Confederate Monuments Are Coming Down, Are Streets And Highways Next?
The bureaucratic red tape that normally prevents politicians from rapidly changing their cityscapes is falling away as protesters demanding racial justice insist that Confederate monuments be swept into the dustbin of history.
But more than bronze statues are being discarded. The University of Kentucky announced Friday that it would remove a controversial mural of enslaved Africans and Native Americans from its walls. In Louisiana, Nicholls State University officials have also scrapped the names of two college buildings dedicated to Confederate generals.
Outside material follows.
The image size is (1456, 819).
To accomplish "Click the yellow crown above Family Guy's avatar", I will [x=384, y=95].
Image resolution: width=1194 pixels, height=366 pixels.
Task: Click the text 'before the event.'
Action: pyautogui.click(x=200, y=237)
And an hour’s drive away in New Orleans, city lawmakers are preparing to rename Jefferson Davis Parkway after Norman C. Francis, a civil rights pioneer who received the Presidential Medal of Freedom in 2006.
“Our streets and shared rights of way are littered with vestiges of a racist past,” said New Orleans Council member Jason Williams in a statement to NPR. “We cannot allow honors given to war criminals to remain when the people who bestowed those honors don’t represent our values.”
The renewed sense of urgency has been fueled by George Floyd’s death at the hands of a Minneapolis police officer now charged with murder. Motivated by civil unrest, politicians are now scrambling to make good on years-old promises to remove statues and other subtle homages to the Confederacy from their streets.